I don't see anyone doing it easily.Really I don't think anyone has tested them yet,but the same can be said of Argentina.Of course that isn't really good for either team as nothing to this point has really prepared them for what lies ahead


----------



## ArrǒУǒ (Aug 28, 2006)

no no no,U.S. team has a problem that is too much confidence,just this...or they can be champions for N times(not three)..we really should think about this...not poor shooting,not starless,just due to themselve...it's obvious


----------



## KG4MVP2 (Jul 28, 2003)

I think Argentina is still the better team.


----------



## LuckyAC (Aug 12, 2004)

Either Argentina, USA, Greece or nobody.


----------



## Real (Aug 3, 2005)

If both teams do reach the final, it should be one hell of a game.


----------



## MagnusPinus (Aug 27, 2003)

Argentina-Spain is the real final :biggrin: I say no one will beat Spain.


----------



## futuristxen (Jun 26, 2003)

I think Argentina will beat them.
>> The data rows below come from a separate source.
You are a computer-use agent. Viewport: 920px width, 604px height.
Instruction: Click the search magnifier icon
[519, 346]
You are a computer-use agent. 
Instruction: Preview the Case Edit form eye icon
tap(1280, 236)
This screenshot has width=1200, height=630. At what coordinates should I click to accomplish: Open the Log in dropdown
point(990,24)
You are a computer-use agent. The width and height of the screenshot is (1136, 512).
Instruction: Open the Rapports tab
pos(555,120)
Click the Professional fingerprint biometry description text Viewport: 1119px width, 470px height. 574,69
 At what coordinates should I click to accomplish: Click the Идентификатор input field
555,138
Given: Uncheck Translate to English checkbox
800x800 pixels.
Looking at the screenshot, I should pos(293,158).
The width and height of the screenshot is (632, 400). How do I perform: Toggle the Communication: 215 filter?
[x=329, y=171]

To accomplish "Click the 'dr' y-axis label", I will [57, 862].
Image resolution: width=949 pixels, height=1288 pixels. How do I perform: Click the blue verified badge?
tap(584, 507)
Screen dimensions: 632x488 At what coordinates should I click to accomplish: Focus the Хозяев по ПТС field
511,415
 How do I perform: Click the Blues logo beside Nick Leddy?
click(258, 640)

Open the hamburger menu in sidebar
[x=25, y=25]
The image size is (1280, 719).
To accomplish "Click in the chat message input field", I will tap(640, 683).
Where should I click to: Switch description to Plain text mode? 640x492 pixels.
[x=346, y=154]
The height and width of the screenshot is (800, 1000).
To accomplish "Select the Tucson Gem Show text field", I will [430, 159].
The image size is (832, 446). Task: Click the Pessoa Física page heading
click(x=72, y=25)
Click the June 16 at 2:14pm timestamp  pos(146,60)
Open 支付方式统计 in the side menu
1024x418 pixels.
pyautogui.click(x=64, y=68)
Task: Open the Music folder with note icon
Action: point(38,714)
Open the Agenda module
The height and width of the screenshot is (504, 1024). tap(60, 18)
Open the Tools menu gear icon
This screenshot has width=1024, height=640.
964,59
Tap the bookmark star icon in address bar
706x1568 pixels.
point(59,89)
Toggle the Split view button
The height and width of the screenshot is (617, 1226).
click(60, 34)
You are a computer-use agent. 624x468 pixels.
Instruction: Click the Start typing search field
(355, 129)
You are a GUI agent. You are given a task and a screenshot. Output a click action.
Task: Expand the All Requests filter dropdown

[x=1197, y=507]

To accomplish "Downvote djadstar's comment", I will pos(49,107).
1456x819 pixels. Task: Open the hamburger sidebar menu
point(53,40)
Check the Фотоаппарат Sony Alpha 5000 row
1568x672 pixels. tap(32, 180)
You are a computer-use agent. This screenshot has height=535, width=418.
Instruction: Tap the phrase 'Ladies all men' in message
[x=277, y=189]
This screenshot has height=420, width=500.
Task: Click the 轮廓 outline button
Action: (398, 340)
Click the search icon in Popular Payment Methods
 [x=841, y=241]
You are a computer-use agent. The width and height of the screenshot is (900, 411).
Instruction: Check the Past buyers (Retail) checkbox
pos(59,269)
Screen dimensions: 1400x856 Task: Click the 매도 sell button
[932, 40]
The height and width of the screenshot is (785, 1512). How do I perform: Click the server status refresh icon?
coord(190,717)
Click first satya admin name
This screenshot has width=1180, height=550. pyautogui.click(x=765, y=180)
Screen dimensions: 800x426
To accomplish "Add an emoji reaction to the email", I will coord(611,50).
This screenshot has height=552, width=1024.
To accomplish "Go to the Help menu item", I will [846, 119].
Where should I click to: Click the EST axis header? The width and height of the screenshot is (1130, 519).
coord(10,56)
It's like Madaro said, Spain has yet to show they can win the big games. Argentina is a big game team. I think the final will be Argentina vs. USA, and the US will have a chance at revenge.


----------



## BG7 (Jun 25, 2003)

Nocioni will put up 26 points 11 rebounds as Argentina rolls over Spain.


----------



## maradro (Aug 2, 2003)

in any case im argentine and ive been nervous about this game since before the WC started. good thing im not a player! but i still think if we can take their backcourt guys out of their game it wont matter what gasol does


----------



## Ron Mexico (Feb 14, 2004)

will this game be on TV in the U.S.? I thought I saw something about ESPN2 broadcasting semifinals game, but is it only if the U.S. is involved?


----------



## Diable (Apr 26, 2005)

I suspect that the game will be televised live by either ESPN2 or NBATV,but noone seems to have any interest in providing accurate information about their broadcast schedeules.So long as there aren't any MLS games on in the middle of the night you would think they could find a channel that isn't too busy showing infomercials.


----------



## futuristxen (Jun 26, 2003)

Or you can watch it on rerun on NBATV, while the final score flashes across the bottom...buzzkill.


----------



## DuMa (Dec 25, 2004)

Argentina looks great. they will definitely be in the final but no disrepect to Gasol and Spain. they are playing great as well but Gasol can definitely be stopped.


----------



## bball2223 (Jul 21, 2006)

Argentina and maybe the USA or Greece.


----------



## jayco (Aug 29, 2006)

Well Spain won (75-74) look like Argentina could't beat them, neither USA, that has been eliminated by greece. Spain will be the next world champion.


----------



## kironte (Aug 30, 2006)

jayco said:


> Well Spain won (75-74) look like Argentina could't beat them, neither USA, that has been eliminated by greece. Spain will be the next world champion.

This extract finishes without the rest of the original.